The peptide sequence for URP is:

Alanine-Cysteine-Phenylalanine-Tryptophan-Lysine-Tyrosine-Cysteine-Valine

== Receptor ==
URP is an agonist for the UII receptor which is a G protein-coupled receptor with the alpha subunit Gαq11. This activates PKC which then activates PLC which increases the intercellular calcium concentration. It is found in many peripheral tissues, blood vessels, and also the brainstem cholinergic neurons of the laterodorsal tegmental (LDT) and the pedunculopontine tegmental nuclei (PPT).

== Tissue Localization ==
Prepro-URP which is the precursor to the mature URP peptide is found in various tissues including specific parts of the brain such as frontal lobe and hypothalamus, and other peripheral tissues such as heart, kidneys, lungs, placenta, ovaries, and testes.
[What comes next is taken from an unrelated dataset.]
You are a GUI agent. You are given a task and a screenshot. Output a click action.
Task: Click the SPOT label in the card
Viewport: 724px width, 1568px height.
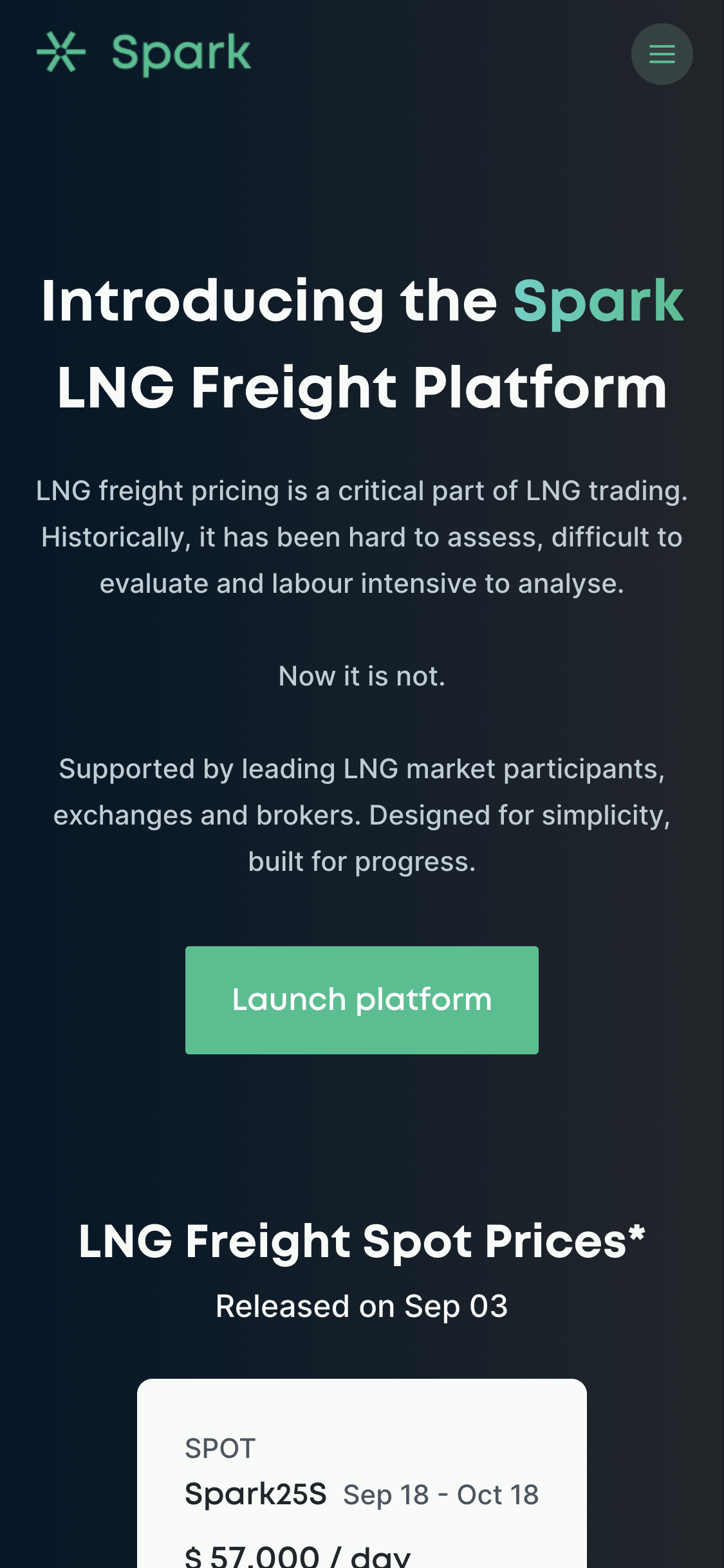tap(220, 1449)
In humans the amount of UII and URP gene expression are comparable except in the spinal cord where UII gene expression is much higher.

In rats the UII gene expression is higher than the URP gene expression throughout the entire body. However, when the brains of the rats were tested, only the URP peptide was found making it the primary endogenous ligand in the brain.

Unlike humans and rats, URP gene expression is found in mice spinal cords.

== Function ==

=== Cardiovascular ===
When URP is injected into rats a long hypotensive response will be observed. UII is known as a vasoconstrictor meaning that even though both are agonists for the same receptor they can produce opposite effects

=== CNS ===
Axons that react to URP are primarily found in organum vasculosum laminae terminalis (OVLT) and in the median eminence (ME). These axons are located near the hypothalamus and almost always contain the hormone Gondotropin- releasing hormone (GnRH) which was found through in situ hybridization which provides information of the anatomical location URP mRNA. This means that URP might have an effect on reproduction which has not been discovered .

== Binding between UII and URP ==
Since they are both ligands for the same receptor, an experiment was done to determine which ligand had a higher affinity. When the binding of the two were compared and tested, URP actually had higher affinity.